Prozone, meanwhile, had apparently grown used to football clubs being uninterested in the details of their data. They “had been the gatekeepers of tracking data for many years and were loath to share it with anyone,” wrote Ian Graham, Liverpool’s Director of Research from 2012-2023, in How to Win the Premier League. “The data revolution in football could have happened years earlier if it wasn’t for Prozone’s protectionism.”

Little surprise, then, that Graham helped lobby for the Premier League to institute full access to tracking data in the early 2010s. Not only that, but a couple of years after league-wide sharing of data was finally agreed, in 2016, Liverpool Football Club welcomed a new tracking data company.

It was a relatively new company, and evidently neither side of the partnership wanted to wait around for innovation to evolve slowly. For once - unlike Charles Reep, Hughes and Taylor, Opta and Prozone - it was not English by birth. It was Parisian. And it was wanting to do something completely crazy.

**

Around the time that Opta and Prozone were being set up, the host for the 2002 World Cup was chosen. It would be the first-ever shared World Cup, between South Korea and Japan; the first-ever in Asia; and the first since the 1930s when a host, at the time of announcement, had never qualified for the competition before. (Japan would shortly afterwards qualify for the 1998 edition, their first appearance).

Whether caught up in this World Cup buzz or not, this period saw some interesting work by Japanese academics. Beginning in 1996, Tsuyoshi Taki and Jun-ichi Hasegawa published a series of research papers on the ‘dominant region’ of teams - areas of the pitch that one team or the other had hold over. Or, in modern terminology, ‘pitch control’.

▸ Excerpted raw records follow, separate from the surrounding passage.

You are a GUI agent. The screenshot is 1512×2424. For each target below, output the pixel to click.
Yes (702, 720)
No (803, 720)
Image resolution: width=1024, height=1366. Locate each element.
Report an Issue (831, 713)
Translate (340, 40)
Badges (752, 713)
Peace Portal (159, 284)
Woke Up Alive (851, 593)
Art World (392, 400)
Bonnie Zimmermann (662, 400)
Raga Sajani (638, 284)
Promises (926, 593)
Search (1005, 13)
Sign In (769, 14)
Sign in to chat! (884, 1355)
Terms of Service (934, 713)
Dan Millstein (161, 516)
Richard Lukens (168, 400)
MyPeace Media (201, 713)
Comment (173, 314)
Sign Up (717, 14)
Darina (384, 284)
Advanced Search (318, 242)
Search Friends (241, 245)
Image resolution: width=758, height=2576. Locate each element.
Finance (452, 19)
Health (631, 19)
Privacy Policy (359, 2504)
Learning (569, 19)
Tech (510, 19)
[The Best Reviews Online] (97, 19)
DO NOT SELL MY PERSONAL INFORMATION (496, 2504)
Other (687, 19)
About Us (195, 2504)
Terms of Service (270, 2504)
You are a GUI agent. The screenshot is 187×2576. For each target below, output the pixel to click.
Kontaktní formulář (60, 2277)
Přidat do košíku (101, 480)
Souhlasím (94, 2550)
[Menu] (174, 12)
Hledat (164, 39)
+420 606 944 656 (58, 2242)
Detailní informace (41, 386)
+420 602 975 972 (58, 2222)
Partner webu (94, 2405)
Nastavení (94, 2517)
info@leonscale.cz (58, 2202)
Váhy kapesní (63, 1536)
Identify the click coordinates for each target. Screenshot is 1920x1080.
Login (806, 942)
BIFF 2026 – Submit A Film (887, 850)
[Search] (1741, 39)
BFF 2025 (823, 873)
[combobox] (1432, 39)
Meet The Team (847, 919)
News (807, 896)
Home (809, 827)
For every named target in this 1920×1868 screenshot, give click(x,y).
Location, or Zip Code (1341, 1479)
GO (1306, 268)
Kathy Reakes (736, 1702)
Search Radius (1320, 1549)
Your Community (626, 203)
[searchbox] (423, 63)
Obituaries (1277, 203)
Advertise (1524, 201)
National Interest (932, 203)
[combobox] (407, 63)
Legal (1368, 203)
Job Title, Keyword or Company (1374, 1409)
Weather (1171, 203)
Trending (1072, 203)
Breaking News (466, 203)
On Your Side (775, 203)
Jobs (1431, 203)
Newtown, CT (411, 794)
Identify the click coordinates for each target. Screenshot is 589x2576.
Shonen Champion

The idea and calculations would still appear innovative twenty years later, but a problem at the time was getting the data itself. Work was published in academic journals for computer vision (a field where computers process images to detect objects, basically), but results were either small-scale or theoretical. Taki and Hasegawa even had to propose an in-stadium camera set-up that would work for their calculations. (“The telecasting image is not useful for analysis,” they wrote, “[…] because most scenes are intermittent and are focused on a player with the ball.”)

This in-stadium set-up was the kind of thing that Prozone was able to do, but still suffered - to a lesser degree - with what Taki and Hasegawa believed made TV footage unfeasible to work with. The issues of players being off-screen occurred on a smaller scale when they passed in front of each other, blocking one player or another from the view of the in-stadium cameras.

Technology and imagination, though, find a way. Among other things, TVs got bigger.

When Liverpool partnered with Parisian-based Skillcorner in the late 2010s (yes, we’re finally getting back to Skillcorner), the camera shots of football matches were both larger and crisper than they’d been in the late 1990s. Computer vision technology had also improved. And so too had understanding about how football teams moved.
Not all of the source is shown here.